Report every line of the records below that contains the word "will".

[Data shown Boundary: Start]

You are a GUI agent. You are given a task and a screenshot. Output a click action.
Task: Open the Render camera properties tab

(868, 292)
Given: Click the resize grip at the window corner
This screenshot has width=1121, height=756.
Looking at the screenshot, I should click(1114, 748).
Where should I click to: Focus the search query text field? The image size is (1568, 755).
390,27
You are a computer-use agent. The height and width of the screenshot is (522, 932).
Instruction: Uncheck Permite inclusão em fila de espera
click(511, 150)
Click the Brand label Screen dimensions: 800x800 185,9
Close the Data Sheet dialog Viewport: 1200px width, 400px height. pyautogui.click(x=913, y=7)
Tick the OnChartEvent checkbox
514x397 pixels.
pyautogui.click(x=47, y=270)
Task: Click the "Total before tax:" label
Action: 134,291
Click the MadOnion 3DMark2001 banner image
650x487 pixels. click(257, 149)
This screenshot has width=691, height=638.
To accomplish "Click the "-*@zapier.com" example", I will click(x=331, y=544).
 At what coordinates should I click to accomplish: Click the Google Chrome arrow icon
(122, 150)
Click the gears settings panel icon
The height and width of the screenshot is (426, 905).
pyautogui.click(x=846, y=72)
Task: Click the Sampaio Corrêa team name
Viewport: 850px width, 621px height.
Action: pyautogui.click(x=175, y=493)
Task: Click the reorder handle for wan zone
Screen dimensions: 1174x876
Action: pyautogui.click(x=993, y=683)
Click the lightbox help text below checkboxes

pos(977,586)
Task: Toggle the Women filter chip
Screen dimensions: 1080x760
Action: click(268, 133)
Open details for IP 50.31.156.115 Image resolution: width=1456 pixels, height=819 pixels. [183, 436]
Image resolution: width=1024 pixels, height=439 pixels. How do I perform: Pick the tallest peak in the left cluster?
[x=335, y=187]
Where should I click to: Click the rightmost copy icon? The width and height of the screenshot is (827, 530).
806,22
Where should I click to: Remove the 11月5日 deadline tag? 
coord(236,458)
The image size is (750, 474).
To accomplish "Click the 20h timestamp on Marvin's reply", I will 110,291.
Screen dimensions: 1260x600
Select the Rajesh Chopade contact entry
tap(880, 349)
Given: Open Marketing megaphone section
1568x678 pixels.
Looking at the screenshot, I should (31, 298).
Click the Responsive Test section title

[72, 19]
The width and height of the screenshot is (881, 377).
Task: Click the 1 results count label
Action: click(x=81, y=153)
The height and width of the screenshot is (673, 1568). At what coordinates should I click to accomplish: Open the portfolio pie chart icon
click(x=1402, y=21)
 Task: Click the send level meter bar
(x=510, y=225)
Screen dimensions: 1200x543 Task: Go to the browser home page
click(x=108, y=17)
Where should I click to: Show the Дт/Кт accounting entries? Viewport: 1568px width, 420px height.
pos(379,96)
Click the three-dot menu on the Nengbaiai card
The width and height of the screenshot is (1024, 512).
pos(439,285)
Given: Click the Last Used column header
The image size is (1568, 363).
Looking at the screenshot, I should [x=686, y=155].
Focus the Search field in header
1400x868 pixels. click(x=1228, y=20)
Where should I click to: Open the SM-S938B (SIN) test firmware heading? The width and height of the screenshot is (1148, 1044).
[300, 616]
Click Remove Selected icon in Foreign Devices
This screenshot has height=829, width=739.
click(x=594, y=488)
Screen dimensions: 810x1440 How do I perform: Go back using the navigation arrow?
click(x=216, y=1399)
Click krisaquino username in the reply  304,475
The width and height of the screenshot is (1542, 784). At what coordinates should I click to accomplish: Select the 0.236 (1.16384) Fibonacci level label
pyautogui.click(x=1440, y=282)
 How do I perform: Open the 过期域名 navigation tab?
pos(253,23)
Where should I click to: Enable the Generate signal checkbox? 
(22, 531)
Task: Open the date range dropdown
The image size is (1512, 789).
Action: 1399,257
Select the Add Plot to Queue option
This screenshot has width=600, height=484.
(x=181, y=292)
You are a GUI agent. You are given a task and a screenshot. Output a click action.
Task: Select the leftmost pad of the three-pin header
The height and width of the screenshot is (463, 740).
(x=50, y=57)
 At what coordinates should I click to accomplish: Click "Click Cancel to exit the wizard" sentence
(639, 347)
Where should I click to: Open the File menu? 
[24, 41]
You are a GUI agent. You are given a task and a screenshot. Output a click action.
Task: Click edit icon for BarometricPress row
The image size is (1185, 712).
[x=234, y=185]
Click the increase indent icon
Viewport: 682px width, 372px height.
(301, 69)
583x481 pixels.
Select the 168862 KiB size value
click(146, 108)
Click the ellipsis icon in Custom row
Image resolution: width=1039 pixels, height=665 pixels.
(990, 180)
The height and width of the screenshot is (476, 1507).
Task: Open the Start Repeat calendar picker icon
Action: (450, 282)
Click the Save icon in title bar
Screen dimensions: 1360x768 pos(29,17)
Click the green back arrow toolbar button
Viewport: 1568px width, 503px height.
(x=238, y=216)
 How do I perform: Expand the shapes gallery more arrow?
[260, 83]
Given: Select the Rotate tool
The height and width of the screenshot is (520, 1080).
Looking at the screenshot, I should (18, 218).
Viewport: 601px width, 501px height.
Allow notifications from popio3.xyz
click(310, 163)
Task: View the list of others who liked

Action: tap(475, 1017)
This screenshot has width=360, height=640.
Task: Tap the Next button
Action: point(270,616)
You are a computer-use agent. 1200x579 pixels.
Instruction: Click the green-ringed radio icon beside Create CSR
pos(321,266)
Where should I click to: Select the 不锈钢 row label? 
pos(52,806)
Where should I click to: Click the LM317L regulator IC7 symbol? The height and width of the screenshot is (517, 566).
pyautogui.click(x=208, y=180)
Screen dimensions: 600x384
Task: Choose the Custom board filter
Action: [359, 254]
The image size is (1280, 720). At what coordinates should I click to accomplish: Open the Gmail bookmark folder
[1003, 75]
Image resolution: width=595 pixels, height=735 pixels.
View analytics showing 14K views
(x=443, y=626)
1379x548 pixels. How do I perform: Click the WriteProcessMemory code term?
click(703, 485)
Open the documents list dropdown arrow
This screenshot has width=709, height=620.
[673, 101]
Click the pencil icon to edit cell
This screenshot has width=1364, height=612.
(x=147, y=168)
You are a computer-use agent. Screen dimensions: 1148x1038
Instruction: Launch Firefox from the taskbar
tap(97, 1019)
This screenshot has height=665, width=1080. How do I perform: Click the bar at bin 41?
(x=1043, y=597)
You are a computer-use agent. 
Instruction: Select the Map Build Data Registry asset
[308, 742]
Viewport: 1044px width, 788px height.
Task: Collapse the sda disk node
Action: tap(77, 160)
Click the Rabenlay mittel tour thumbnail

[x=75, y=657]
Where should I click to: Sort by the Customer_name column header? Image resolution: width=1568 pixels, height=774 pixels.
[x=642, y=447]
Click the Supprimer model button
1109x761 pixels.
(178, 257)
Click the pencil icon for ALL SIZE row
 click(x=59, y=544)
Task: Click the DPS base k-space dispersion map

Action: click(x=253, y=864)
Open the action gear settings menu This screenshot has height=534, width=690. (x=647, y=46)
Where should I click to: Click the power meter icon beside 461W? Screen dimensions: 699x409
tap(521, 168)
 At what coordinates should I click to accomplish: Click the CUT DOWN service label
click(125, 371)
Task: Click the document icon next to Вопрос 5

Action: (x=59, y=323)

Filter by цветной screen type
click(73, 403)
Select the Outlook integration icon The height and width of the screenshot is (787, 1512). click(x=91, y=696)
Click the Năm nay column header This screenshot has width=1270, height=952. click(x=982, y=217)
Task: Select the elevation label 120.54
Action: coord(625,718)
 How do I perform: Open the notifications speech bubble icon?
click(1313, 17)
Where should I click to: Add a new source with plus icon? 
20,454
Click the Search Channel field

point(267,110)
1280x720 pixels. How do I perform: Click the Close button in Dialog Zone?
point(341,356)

[Data shown Boundary: End]

* _Completed exercise_
To accomplish "Click the "-*@zapier.com" example", I will click(x=331, y=544).
To accomplish "Click the 20h timestamp on Marvin's reply", I will 110,291.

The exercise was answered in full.